Ms Yeend said the successful breeding of the threatened species is the result of a long-term project which began with the removal of pests in 2009.

“It’s very exciting news. After the removal of rats and rabbits, we began a second phase with a two-pronged approach. We started ‘sound attraction’, in which speakers broadcast bird noises continuously overnight, and installed nesting boxes,” she said.

“A baby Gould’s Petrel chick has now been found in a nesting box, showing that breeding is occurring on the island in response to our intervention. It’s encouraging to see habitat creation being utilised for successful breeding.”

In December 2018 the Gould’s Petrels started using the boxes, but it wasn’t until December last year that an adult was discovered incubating an egg in a nest box.
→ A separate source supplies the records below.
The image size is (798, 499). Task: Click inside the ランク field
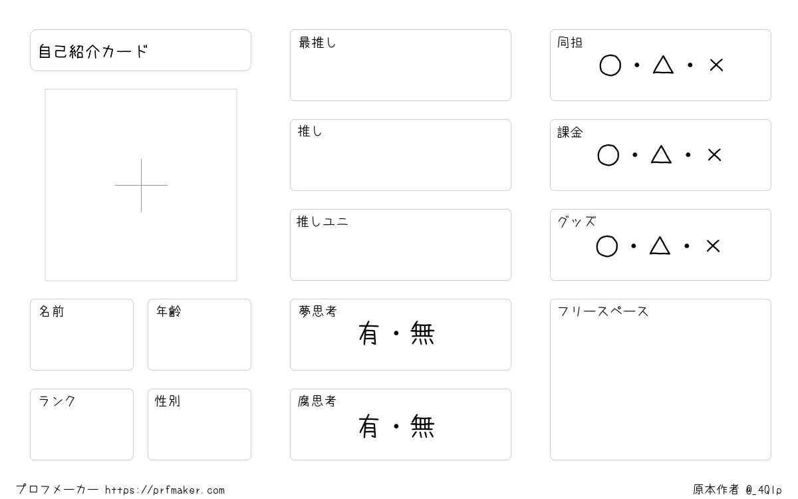(82, 424)
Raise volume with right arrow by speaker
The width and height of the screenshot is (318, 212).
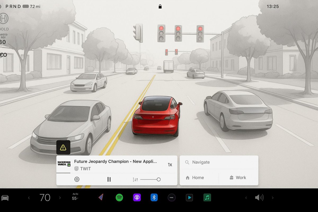coord(273,198)
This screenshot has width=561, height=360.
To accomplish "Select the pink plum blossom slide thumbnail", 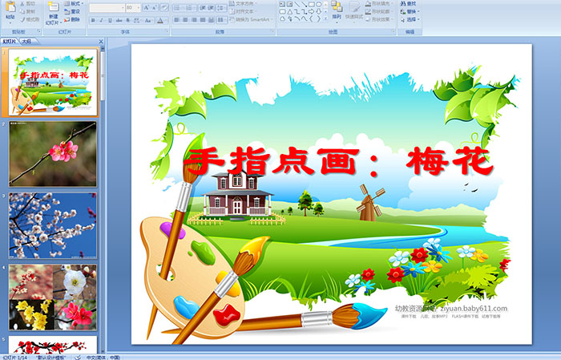I will point(52,154).
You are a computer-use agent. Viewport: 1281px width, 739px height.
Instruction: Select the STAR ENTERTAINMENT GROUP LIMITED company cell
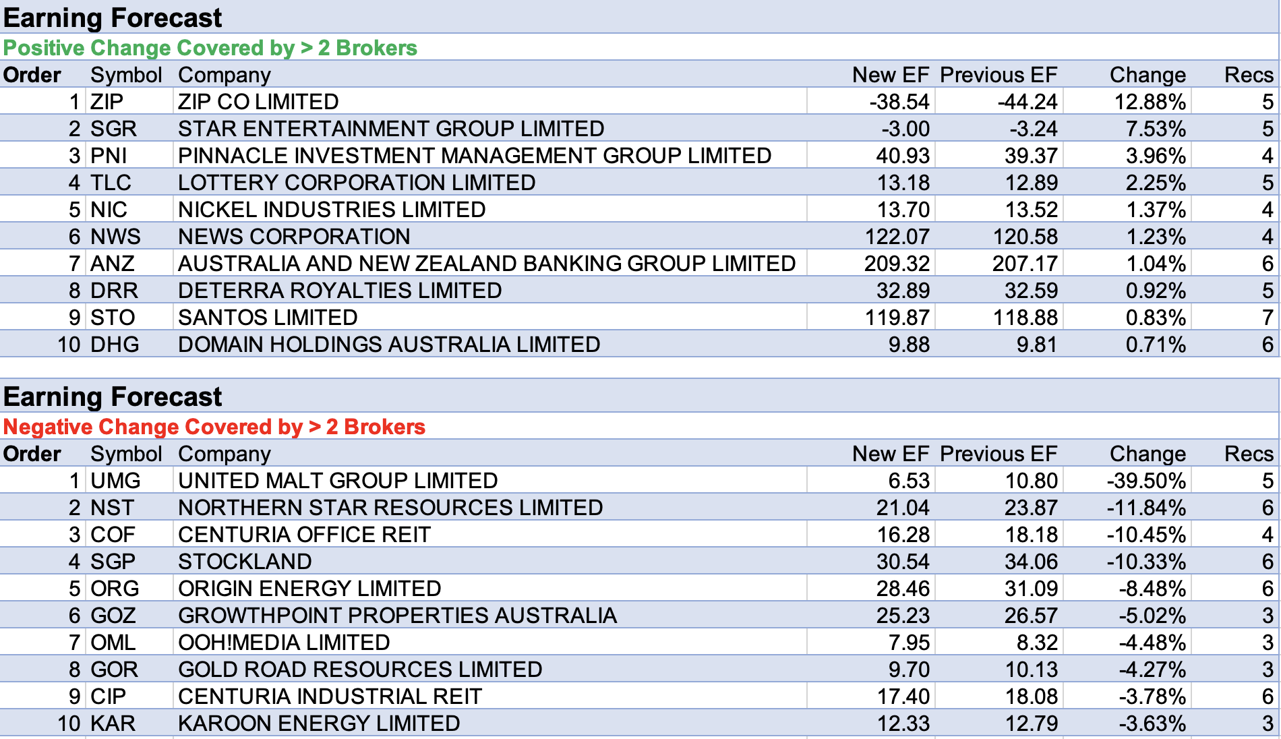pos(390,129)
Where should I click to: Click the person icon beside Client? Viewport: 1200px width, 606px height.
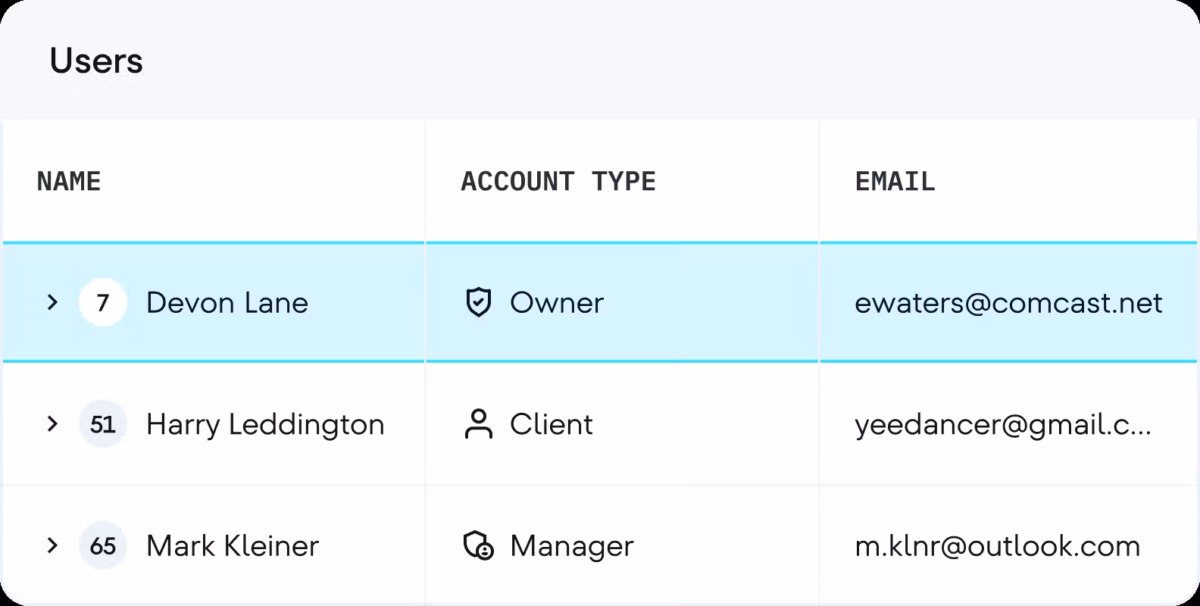(478, 424)
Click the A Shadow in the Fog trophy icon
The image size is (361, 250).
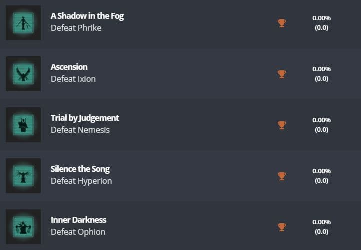coord(24,23)
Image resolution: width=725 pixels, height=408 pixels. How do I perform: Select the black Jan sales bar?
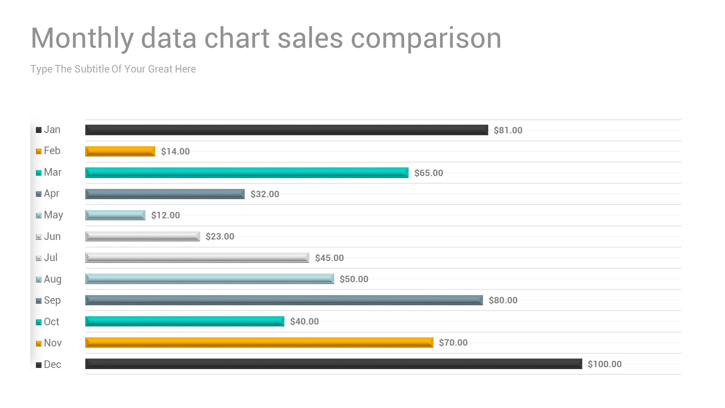click(x=287, y=130)
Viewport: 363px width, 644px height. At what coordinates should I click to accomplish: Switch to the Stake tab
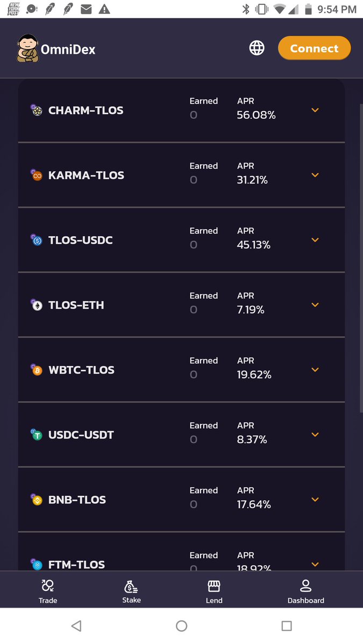tap(131, 591)
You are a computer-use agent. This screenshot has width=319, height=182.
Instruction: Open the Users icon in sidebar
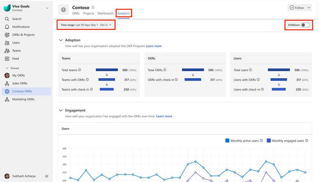pos(7,43)
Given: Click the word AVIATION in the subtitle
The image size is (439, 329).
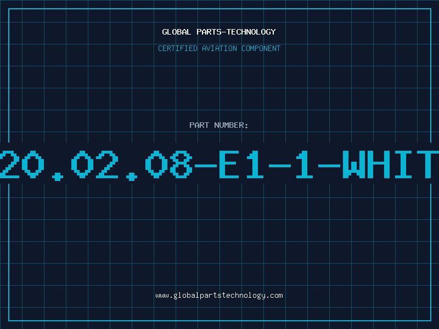Looking at the screenshot, I should tap(220, 48).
“It was sensational,” HBOC volunteer Alan Stuart said. “We’d found an egg in a December visit, and so as soon as we arrived last weekend in late January, we went straight up to see how things were going, and it was so exciting to look inside the nest box and see the chick.”

Since 2012 a total of 20 volunteer birdwatchers from HBOC have been part of quarterly visits to stay on Broughton Island for two nights to undertake bird monitoring for NPWS.

The money for the nest boxes and sound attraction equipment came from the general public sponsoring teams in the Twitchathon. This annual birdwatching competition donates sponsorship money to a different cause each year – and in 2016 it was Broughton Island seabirds.

In 2017 six nest boxes for Gould’s Petrels and eight for White-faced Storm Petrel’s were helicoptered to the island and installed.

Following this successful breeding event there may be more nest boxes installed to extend the habitat creation.